### GIVEN DATA
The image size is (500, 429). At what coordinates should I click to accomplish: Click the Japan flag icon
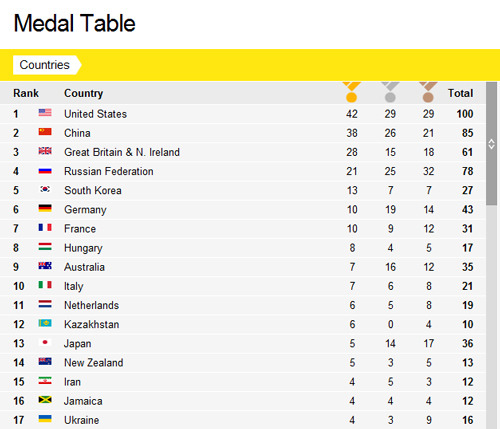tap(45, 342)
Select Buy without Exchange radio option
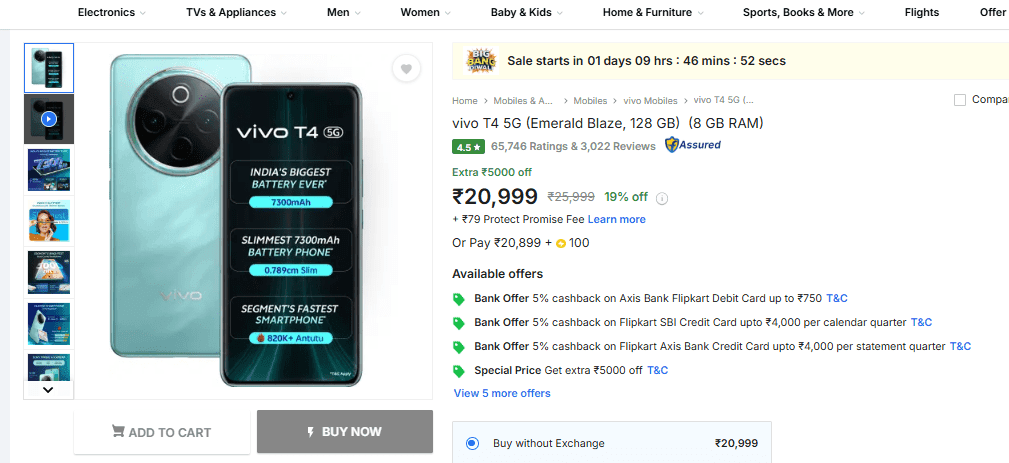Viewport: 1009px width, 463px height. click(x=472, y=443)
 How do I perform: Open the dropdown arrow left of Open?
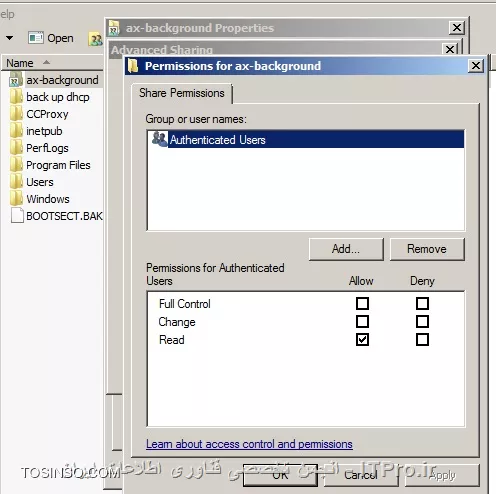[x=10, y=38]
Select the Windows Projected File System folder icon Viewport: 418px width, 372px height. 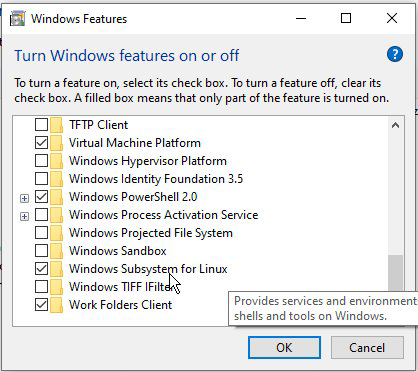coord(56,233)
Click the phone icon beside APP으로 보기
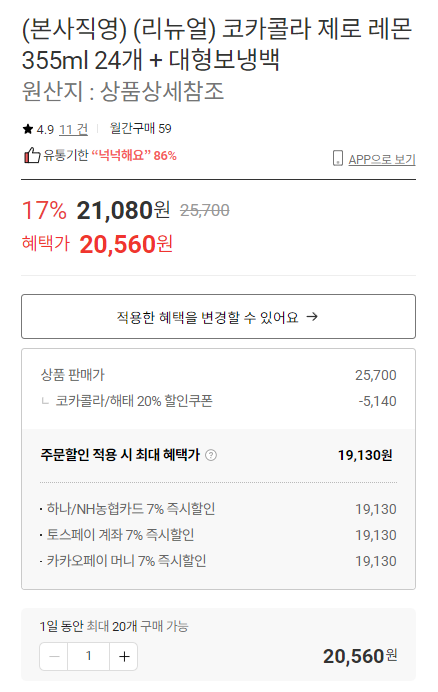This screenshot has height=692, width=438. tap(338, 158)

### STATED GOAL
Format the stretch of material from its first line through the line containing "Viewport: 1009px width, 463px" as a JSON list of strings, one string per line. Leave out blank lines and the pictures.

### SOLUTION FOR THIS TASK
[
  "The image size is (500, 429). At what coordinates should I click to accomplish: Click the Japan flag icon",
  "tap(45, 342)",
  "Select Buy without Exchange radio option",
  "Viewport: 1009px width, 463px height. click(x=472, y=443)"
]